Così pagina dopo pagina ci si ritrova sempre di più in una Rosa purpurea del Cairo, ma al contrario. Se Woody Allen portava il cinema nel mondo, letteralmente, con Jeff Daniels che esce dallo schermo per consolare Mia Farrow, il nostro autore riporta il mondo nel cinema. E lo fa accompagnandoci al di là dello schermo, oltre ogni quarta parete, non tanto per consolarci né per consolare se stesso, ma per ricordarci che in quel mondo di fantasia e finzione (ma più vero del vero) ci sono tutti i sensi e significati di cui abbiamo bisogno.

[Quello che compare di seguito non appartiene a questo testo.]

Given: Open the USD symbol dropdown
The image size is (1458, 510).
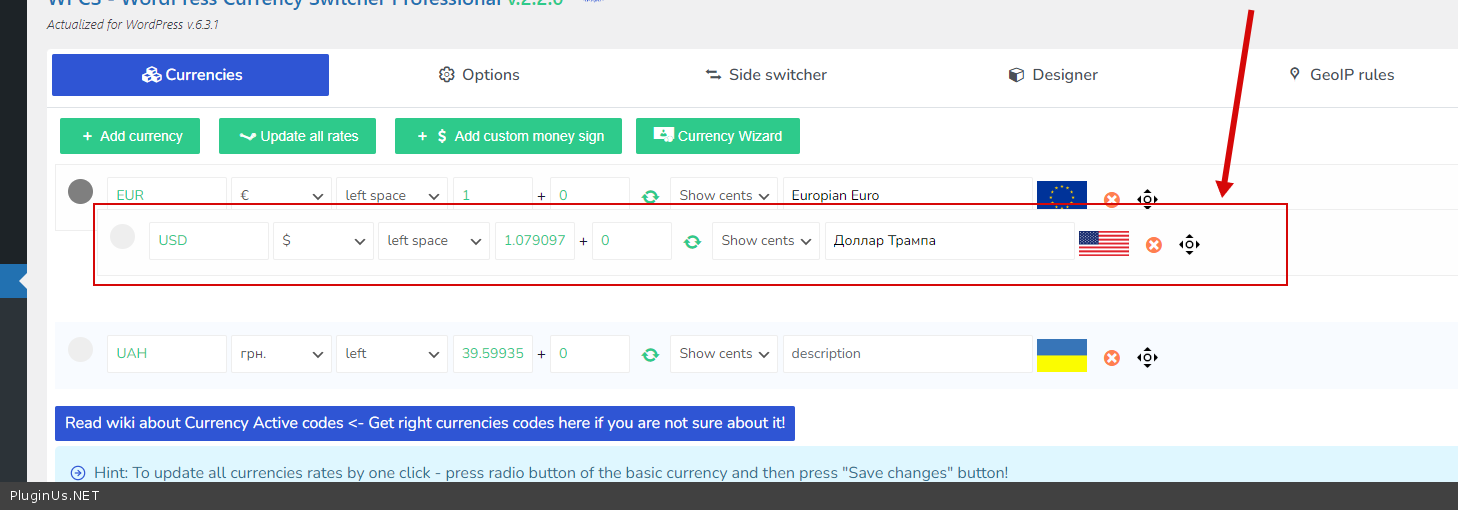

Non manca la nostalgia. Anzi, si può dire che la nostalgia sia la materia di cui è fatto ogni spettacolo, vecchio e nuovo, da Strehler a Ronconi, da De Lullo a Latella (l’unico di oggi citato, a ragione, tra gli innumerevoli nomi riportati nella preziosa e ricchissima appendice). E paradossalmente, per Porro, sembra sia proprio l’effimero del teatro a renderlo eterno: un attimo fuggente che entra nel nostro codice genetico come per caso, che sia una frase di zio Vania, un accento della Melato o della Cortese, o il servo Firs che si avvolge nel sudario alla fine del Giardino dei ciliegi. Per parafrasare sdisOrè di Testori (forse terzo nume tutelare), ogni spettacolo è unico e irripetibile nel qui ed ora della scena: quello che è accaduto stasera, non accadrà mai più nello stesso modo.
Ma c’è di più, perché secondo Porro vale anche per il cinema: persino un film, nonostante la sua riproducibilità tecnica, avviene solo qui ed ora. Un po’ perché in passato al cinema si entrava in qualunque momento, e si restava in sala finché il film non ricominciava e si sentiva la battuta di quando si era entrati. Ma soprattutto perché siamo noi a cambiare, e con noi cambiano i film che abbiamo visto e che ci abitano dentro. È una sorta di rivoluzione copernicana: al centro c’è lo spettatore, con le sue storie e le sue emozioni che entrano in risonanza con le storie e le emozioni proiettate sullo schermo. Al punto che può capitare che, vedendo un film riuscito, “ti accorgi che c’è in sala uno strano silenzio, una sospensione del reale: ed è allora che siamo tutti come i personaggi in scena o sullo schermo, per un momento legati da uno stesso destino che poi elegge la nostra memoria a stabile dimora e nascondiglio”. Passaggi come questo non sono più solo memoir, né cronaca di un appassionato, né storia sociale e culturale dello spettacolo italiano, ma diventano letteratura.